» Try it
Range to copy from the entries below: the line containing "Task: Click the 财务管理 currency icon" through the line containing "How do I perform: Open", inclusive. Retype only those lines, exactly, without any images.
++++ Records for this exercise
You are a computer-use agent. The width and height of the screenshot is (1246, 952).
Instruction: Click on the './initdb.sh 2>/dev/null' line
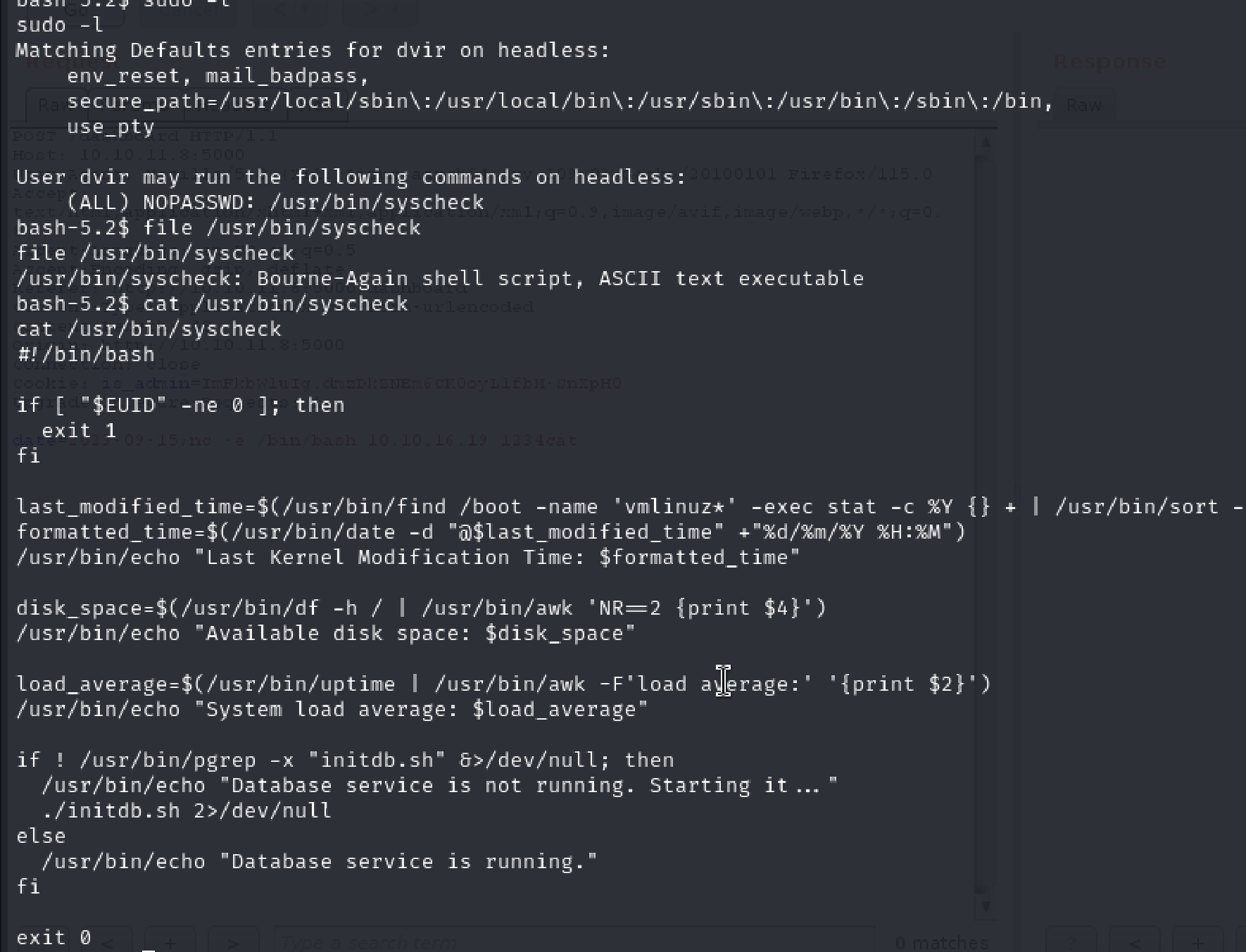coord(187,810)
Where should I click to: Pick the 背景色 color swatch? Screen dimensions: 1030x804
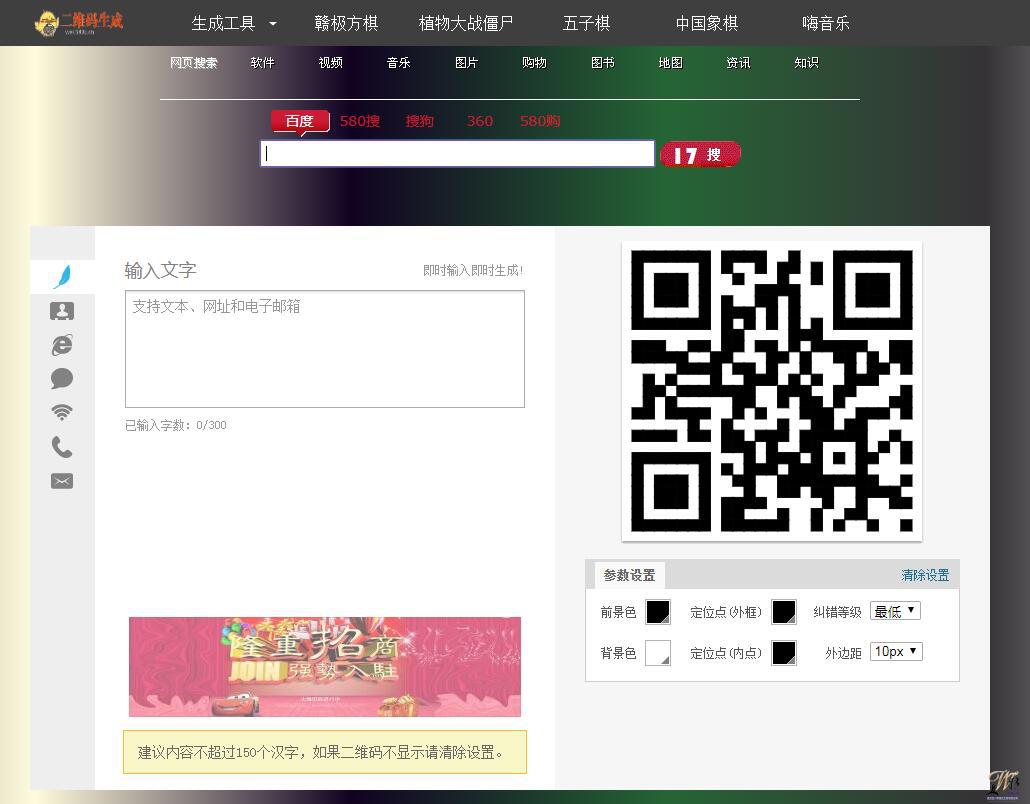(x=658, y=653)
++++++++
++++ Records for this exercise
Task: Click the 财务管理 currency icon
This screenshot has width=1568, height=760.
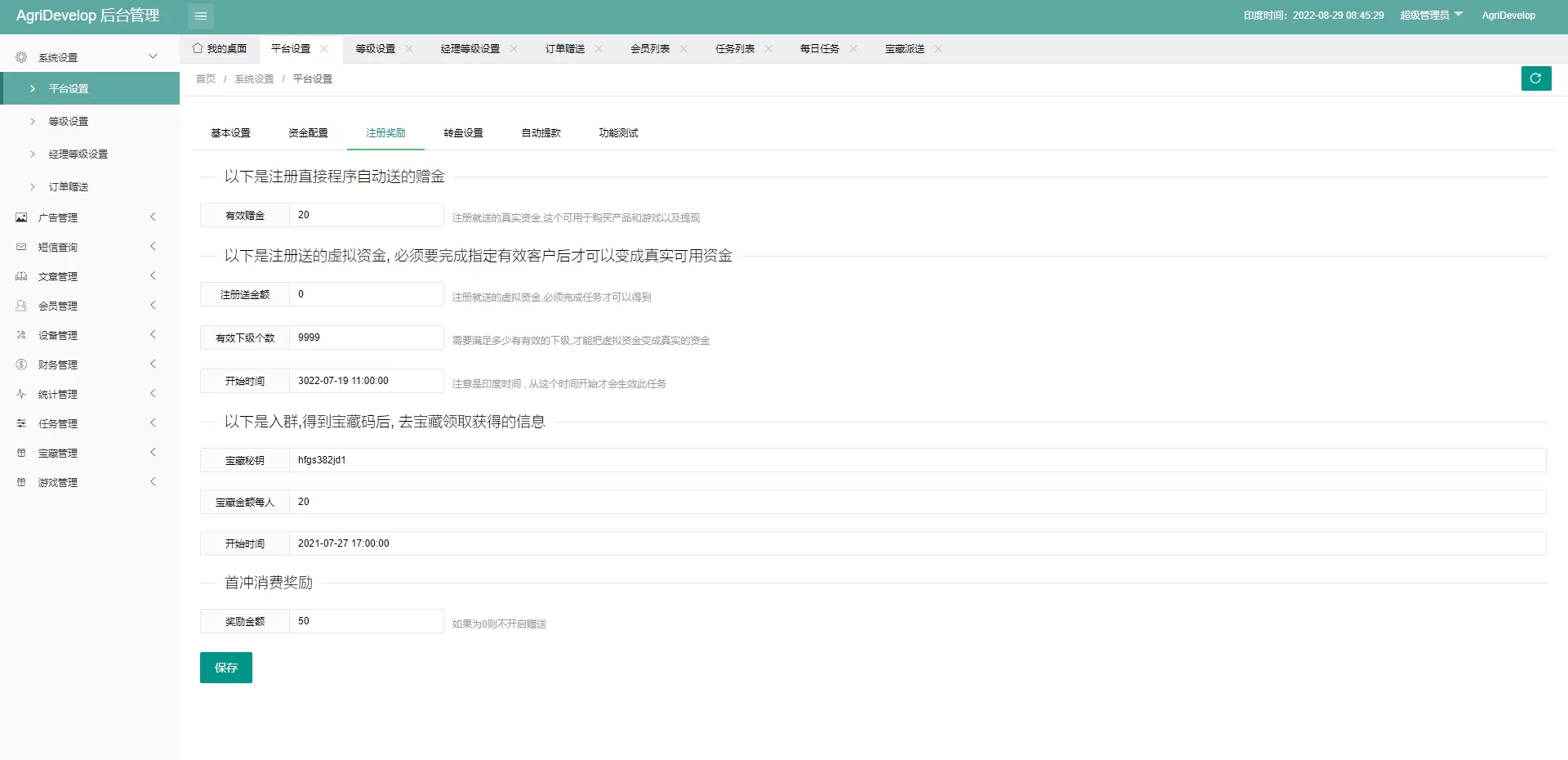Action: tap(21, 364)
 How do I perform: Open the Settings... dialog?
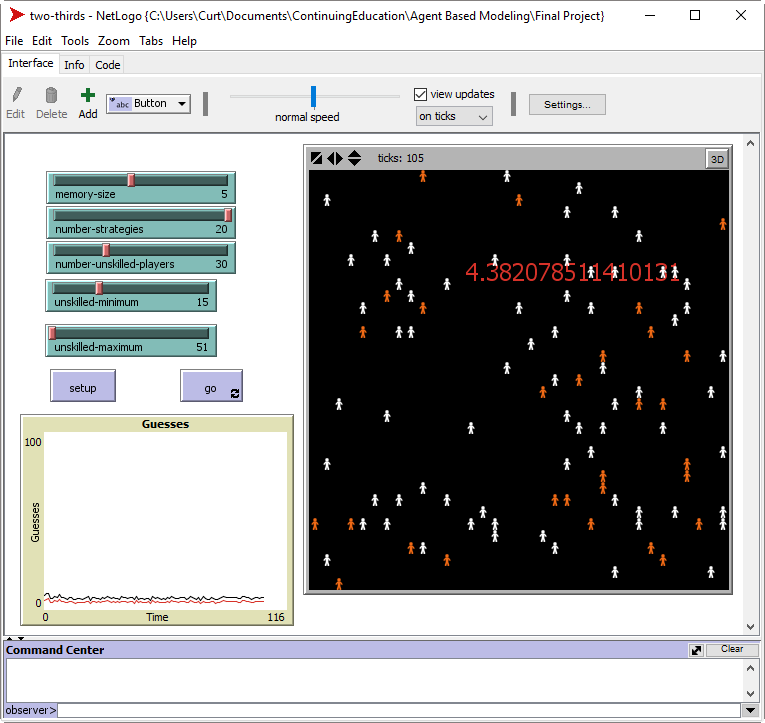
++++++++
» Task solution
Task: Click the 财务管理 currency icon
This screenshot has width=1568, height=760.
Action: tap(21, 364)
 How do I perform: Open the Settings... dialog?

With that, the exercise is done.